▶ _PROBLEM DETAILS_:
Copy each line of the material beneath that holds the word "agent".

++++++

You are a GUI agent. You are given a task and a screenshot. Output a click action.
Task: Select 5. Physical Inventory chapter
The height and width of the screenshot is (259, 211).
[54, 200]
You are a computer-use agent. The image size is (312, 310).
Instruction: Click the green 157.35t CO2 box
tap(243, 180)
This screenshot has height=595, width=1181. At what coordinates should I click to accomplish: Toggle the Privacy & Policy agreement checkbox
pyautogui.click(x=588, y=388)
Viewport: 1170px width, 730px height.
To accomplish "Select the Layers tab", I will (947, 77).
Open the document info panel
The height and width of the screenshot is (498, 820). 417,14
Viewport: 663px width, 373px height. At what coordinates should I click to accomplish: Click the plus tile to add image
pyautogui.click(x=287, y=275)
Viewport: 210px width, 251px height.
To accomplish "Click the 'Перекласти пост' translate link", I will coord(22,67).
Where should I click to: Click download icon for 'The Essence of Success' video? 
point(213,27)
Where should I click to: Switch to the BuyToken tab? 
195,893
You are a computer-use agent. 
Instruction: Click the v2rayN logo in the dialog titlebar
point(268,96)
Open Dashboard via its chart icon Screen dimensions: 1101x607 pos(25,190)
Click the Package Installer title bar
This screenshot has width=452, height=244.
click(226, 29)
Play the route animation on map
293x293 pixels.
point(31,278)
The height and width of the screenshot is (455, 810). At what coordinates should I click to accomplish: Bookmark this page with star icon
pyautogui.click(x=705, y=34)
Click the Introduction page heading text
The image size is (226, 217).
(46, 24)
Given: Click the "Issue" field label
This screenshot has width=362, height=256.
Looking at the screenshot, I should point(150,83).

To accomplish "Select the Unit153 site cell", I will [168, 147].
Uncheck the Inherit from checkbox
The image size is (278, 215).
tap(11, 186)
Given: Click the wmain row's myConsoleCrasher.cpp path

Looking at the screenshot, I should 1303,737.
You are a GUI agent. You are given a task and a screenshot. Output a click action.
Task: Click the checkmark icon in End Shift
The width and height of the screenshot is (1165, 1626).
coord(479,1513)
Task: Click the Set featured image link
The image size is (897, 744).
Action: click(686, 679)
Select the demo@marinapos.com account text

++++++

▶ _ANSWER AREA_:
You are a GUI agent. You are given a task and a screenshot. Output a click action.
You are a computer-use agent. The image size is (312, 310).
You are a computer-use agent. 
You are a GUI agent. You are given a task and a screenshot. Output a click action.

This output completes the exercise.